Stored data
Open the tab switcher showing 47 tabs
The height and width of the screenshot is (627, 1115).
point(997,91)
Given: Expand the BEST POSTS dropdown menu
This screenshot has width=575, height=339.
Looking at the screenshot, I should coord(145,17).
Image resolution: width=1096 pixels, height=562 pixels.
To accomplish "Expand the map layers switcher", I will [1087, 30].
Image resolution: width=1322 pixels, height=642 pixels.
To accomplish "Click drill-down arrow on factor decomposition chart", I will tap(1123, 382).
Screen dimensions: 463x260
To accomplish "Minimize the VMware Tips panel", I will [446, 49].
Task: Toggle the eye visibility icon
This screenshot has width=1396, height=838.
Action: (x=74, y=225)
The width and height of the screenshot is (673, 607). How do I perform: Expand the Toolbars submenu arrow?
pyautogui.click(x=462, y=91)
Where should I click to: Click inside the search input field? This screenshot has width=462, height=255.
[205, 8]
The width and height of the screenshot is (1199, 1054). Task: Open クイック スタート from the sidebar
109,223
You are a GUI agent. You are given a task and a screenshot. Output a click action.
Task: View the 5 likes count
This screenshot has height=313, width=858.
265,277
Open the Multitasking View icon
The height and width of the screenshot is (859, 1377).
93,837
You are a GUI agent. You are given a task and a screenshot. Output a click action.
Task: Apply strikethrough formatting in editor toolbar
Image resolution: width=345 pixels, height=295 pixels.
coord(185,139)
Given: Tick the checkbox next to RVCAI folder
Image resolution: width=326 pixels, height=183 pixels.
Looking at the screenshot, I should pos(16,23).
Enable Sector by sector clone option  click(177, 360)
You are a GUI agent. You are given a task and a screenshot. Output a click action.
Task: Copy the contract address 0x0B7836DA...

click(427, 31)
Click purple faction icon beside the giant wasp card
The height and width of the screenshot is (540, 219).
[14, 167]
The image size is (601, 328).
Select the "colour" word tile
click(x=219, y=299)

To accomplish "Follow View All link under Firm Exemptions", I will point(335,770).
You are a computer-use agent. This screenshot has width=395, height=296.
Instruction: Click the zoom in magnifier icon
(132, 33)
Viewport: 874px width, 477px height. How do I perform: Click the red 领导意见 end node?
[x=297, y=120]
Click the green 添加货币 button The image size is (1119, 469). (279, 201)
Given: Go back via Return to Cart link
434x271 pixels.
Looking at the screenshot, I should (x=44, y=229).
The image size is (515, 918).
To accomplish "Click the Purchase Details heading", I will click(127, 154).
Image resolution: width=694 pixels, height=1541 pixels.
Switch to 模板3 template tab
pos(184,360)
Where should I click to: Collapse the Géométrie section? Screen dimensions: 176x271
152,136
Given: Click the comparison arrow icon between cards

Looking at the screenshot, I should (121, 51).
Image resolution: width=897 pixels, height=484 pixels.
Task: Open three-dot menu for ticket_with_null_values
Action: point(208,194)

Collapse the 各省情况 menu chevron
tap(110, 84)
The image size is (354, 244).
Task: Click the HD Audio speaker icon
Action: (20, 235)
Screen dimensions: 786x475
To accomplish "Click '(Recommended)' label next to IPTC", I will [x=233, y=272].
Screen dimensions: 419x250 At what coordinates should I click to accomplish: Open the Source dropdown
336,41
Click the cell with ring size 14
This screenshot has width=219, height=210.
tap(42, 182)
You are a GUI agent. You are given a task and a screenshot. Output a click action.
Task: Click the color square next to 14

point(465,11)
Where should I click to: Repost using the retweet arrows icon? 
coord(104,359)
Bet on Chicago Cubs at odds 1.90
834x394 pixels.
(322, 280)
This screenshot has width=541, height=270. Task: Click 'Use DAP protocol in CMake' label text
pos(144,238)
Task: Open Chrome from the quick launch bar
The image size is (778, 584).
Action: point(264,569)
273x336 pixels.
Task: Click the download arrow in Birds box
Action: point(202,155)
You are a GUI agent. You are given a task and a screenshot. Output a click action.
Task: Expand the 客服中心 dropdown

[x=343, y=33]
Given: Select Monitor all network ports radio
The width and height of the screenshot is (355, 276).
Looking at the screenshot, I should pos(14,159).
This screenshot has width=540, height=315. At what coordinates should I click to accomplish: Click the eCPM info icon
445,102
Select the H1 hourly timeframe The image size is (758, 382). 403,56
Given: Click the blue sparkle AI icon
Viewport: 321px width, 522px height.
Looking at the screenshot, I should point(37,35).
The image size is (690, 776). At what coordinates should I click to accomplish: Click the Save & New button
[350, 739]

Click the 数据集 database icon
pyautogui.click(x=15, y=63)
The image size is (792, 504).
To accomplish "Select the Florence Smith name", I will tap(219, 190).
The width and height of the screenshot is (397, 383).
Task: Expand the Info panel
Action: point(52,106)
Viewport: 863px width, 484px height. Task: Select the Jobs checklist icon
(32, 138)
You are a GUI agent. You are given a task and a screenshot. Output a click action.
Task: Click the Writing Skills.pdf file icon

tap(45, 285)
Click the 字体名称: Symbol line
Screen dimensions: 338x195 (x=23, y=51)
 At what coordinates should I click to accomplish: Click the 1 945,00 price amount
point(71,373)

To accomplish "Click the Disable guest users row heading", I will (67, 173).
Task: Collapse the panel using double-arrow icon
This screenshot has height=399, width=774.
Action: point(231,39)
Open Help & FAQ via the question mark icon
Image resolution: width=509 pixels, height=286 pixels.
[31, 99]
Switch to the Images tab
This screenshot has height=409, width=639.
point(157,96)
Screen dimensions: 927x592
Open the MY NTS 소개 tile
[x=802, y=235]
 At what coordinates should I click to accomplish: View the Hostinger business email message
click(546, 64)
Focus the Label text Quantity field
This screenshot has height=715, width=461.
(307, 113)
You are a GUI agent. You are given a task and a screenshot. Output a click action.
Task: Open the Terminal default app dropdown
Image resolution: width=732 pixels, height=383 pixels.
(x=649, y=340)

▶ _WHAT IS NEEDED_: Output each line of the records above exactly.

▶ _TASK ANSWER_:
Open the tab switcher showing 47 tabs
The height and width of the screenshot is (627, 1115).
point(997,91)
Given: Expand the BEST POSTS dropdown menu
This screenshot has width=575, height=339.
Looking at the screenshot, I should coord(145,17).
Image resolution: width=1096 pixels, height=562 pixels.
To accomplish "Expand the map layers switcher", I will [1087, 30].
Image resolution: width=1322 pixels, height=642 pixels.
To accomplish "Click drill-down arrow on factor decomposition chart", I will tap(1123, 382).
Screen dimensions: 463x260
To accomplish "Minimize the VMware Tips panel", I will [446, 49].
Task: Toggle the eye visibility icon
This screenshot has width=1396, height=838.
Action: (x=74, y=225)
The width and height of the screenshot is (673, 607). How do I perform: Expand the Toolbars submenu arrow?
pyautogui.click(x=462, y=91)
Where should I click to: Click inside the search input field? This screenshot has width=462, height=255.
[205, 8]
The width and height of the screenshot is (1199, 1054). Task: Open クイック スタート from the sidebar
109,223
You are a GUI agent. You are given a task and a screenshot. Output a click action.
Task: View the 5 likes count
This screenshot has height=313, width=858.
265,277
Open the Multitasking View icon
The height and width of the screenshot is (859, 1377).
93,837
You are a GUI agent. You are given a task and a screenshot. Output a click action.
Task: Apply strikethrough formatting in editor toolbar
Image resolution: width=345 pixels, height=295 pixels.
coord(185,139)
Given: Tick the checkbox next to RVCAI folder
Image resolution: width=326 pixels, height=183 pixels.
Looking at the screenshot, I should pos(16,23).
Enable Sector by sector clone option  click(177, 360)
You are a GUI agent. You are given a task and a screenshot. Output a click action.
Task: Copy the contract address 0x0B7836DA...

click(427, 31)
Click purple faction icon beside the giant wasp card
The height and width of the screenshot is (540, 219).
[14, 167]
The image size is (601, 328).
Select the "colour" word tile
click(x=219, y=299)

To accomplish "Follow View All link under Firm Exemptions", I will point(335,770).
You are a computer-use agent. This screenshot has width=395, height=296.
Instruction: Click the zoom in magnifier icon
(132, 33)
Viewport: 874px width, 477px height. How do I perform: Click the red 领导意见 end node?
[x=297, y=120]
Click the green 添加货币 button The image size is (1119, 469). (279, 201)
Given: Go back via Return to Cart link
434x271 pixels.
Looking at the screenshot, I should (x=44, y=229).
The image size is (515, 918).
To accomplish "Click the Purchase Details heading", I will click(127, 154).
Image resolution: width=694 pixels, height=1541 pixels.
Switch to 模板3 template tab
pos(184,360)
Where should I click to: Collapse the Géométrie section? Screen dimensions: 176x271
152,136
Given: Click the comparison arrow icon between cards

Looking at the screenshot, I should (121, 51).
Image resolution: width=897 pixels, height=484 pixels.
Task: Open three-dot menu for ticket_with_null_values
Action: point(208,194)

Collapse the 各省情况 menu chevron
tap(110, 84)
The image size is (354, 244).
Task: Click the HD Audio speaker icon
Action: (20, 235)
Screen dimensions: 786x475
To accomplish "Click '(Recommended)' label next to IPTC", I will [x=233, y=272].
Screen dimensions: 419x250 At what coordinates should I click to accomplish: Open the Source dropdown
336,41
Click the cell with ring size 14
This screenshot has width=219, height=210.
tap(42, 182)
You are a GUI agent. You are given a task and a screenshot. Output a click action.
Task: Click the color square next to 14

point(465,11)
Where should I click to: Repost using the retweet arrows icon? 
coord(104,359)
Bet on Chicago Cubs at odds 1.90
834x394 pixels.
(322, 280)
This screenshot has width=541, height=270. Task: Click 'Use DAP protocol in CMake' label text
pos(144,238)
Task: Open Chrome from the quick launch bar
The image size is (778, 584).
Action: point(264,569)
273x336 pixels.
Task: Click the download arrow in Birds box
Action: point(202,155)
You are a GUI agent. You are given a task and a screenshot. Output a click action.
Task: Expand the 客服中心 dropdown

[x=343, y=33]
Given: Select Monitor all network ports radio
The width and height of the screenshot is (355, 276).
Looking at the screenshot, I should pos(14,159).
This screenshot has width=540, height=315. At what coordinates should I click to accomplish: Click the eCPM info icon
445,102
Select the H1 hourly timeframe The image size is (758, 382). 403,56
Given: Click the blue sparkle AI icon
Viewport: 321px width, 522px height.
Looking at the screenshot, I should point(37,35).
The image size is (690, 776). At what coordinates should I click to accomplish: Click the Save & New button
[350, 739]

Click the 数据集 database icon
pyautogui.click(x=15, y=63)
The image size is (792, 504).
To accomplish "Select the Florence Smith name", I will tap(219, 190).
The width and height of the screenshot is (397, 383).
Task: Expand the Info panel
Action: point(52,106)
Viewport: 863px width, 484px height. Task: Select the Jobs checklist icon
(32, 138)
You are a GUI agent. You are given a task and a screenshot. Output a click action.
Task: Click the Writing Skills.pdf file icon

tap(45, 285)
Click the 字体名称: Symbol line
Screen dimensions: 338x195 (x=23, y=51)
 At what coordinates should I click to accomplish: Click the 1 945,00 price amount
point(71,373)

To accomplish "Click the Disable guest users row heading", I will (67, 173).
Task: Collapse the panel using double-arrow icon
This screenshot has height=399, width=774.
Action: point(231,39)
Open Help & FAQ via the question mark icon
Image resolution: width=509 pixels, height=286 pixels.
[31, 99]
Switch to the Images tab
This screenshot has height=409, width=639.
point(157,96)
Screen dimensions: 927x592
Open the MY NTS 소개 tile
[x=802, y=235]
 At what coordinates should I click to accomplish: View the Hostinger business email message
click(546, 64)
Focus the Label text Quantity field
This screenshot has height=715, width=461.
(307, 113)
You are a GUI agent. You are given a task and a screenshot. Output a click action.
Task: Open the Terminal default app dropdown
Image resolution: width=732 pixels, height=383 pixels.
(x=649, y=340)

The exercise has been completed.